Merritt Moore is a ballet dancer and quantum physicist, continually jumping from lab shoes to pointe shoes, from lab goggles to tutus. She has danced as a member of the Zurich Ballet, Boston Ballet, English National Ballet and London Contemporary Ballet Theatre while graduating with honours in physics at Harvard, and graduating with a PhD in Quantum Optics at Oxford University.
She was award Forbes 30 under 30 in 2018 and featured in "Goodnight Stories for Rebel Girls", alongside inspiring women such as Oprah, Angela Merkel, JK Rowling and Audrey Hepburn. She was one of the 12 selected astronaut candidates, out of thousands of applicants, to undergo rigorous astronaut selection on BBC Two "Astronauts: Do you have what it takes?", and she continues to pursue the dream of becoming an astronaut, while pursuing a professional ballet and physics career.

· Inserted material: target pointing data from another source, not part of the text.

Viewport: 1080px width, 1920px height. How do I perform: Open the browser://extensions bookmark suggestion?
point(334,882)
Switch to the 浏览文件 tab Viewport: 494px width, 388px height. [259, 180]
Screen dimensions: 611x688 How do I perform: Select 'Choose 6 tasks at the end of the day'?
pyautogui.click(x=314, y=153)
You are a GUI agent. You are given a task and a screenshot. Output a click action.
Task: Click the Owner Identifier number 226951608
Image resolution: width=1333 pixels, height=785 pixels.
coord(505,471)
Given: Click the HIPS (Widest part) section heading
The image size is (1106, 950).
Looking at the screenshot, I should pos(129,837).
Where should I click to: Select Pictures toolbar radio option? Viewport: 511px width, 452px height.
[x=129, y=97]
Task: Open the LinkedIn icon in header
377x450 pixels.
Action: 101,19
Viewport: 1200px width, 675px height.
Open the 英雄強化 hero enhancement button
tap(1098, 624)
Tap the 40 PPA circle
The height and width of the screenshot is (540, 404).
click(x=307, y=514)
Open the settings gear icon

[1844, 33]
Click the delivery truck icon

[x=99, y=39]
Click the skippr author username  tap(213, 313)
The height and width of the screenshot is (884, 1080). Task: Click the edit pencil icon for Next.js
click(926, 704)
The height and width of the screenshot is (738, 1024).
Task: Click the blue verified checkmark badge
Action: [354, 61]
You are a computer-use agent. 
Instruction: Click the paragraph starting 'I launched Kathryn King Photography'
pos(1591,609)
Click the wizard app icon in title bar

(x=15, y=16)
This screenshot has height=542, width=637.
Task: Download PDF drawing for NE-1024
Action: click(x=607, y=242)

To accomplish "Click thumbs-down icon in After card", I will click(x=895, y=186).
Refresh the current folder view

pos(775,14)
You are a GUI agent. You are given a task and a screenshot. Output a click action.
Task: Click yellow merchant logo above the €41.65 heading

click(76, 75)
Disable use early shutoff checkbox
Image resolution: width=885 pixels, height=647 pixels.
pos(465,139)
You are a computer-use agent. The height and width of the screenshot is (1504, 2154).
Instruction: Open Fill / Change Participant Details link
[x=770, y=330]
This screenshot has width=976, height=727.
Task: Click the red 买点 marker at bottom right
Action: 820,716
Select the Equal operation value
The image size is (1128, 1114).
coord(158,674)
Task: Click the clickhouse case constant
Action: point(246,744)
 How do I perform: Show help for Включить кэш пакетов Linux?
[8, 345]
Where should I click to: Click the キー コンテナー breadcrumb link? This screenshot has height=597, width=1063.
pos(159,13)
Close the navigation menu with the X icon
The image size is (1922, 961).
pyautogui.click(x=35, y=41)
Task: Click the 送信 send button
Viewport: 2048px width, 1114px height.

Merritt has had enough of hearing that it is only possible to pursue dance or physics. She has worked hard to juggle both to prove that the arts and sciences are not mutually exclusive. She works to inspire young girls and boys by showing them that there is no ‘standard’ personality or path for doing so.
Currently Merritt works at the intersection of science and art- spearheading a movement which integrates the two. Whether it be at the Barbican, Imagine Science Festival, or for the London Design Festival at the Victoria and Albert Museum, she creates state-of-the-art work that integrates quantum physics and dance in the form of VR films, dance installations with robots, or online content.
Merritt has integrated her love for physics and dance for a TEDx talk at Oxford and for the international "Dance Your PhD" contest (and won the Physics category). She has been on the organizing committee for the Oxford Conference for Undergraduate Women in Physics (CUWiP) UK 2016 and was awarded Top Ten College Women of 2010 by Glamour Magazine and the Suzanne Farrell Award at Harvard. She was awarded the Michael von Clemm Fellowship (award to only one Harvard student a year) to study at Oxford.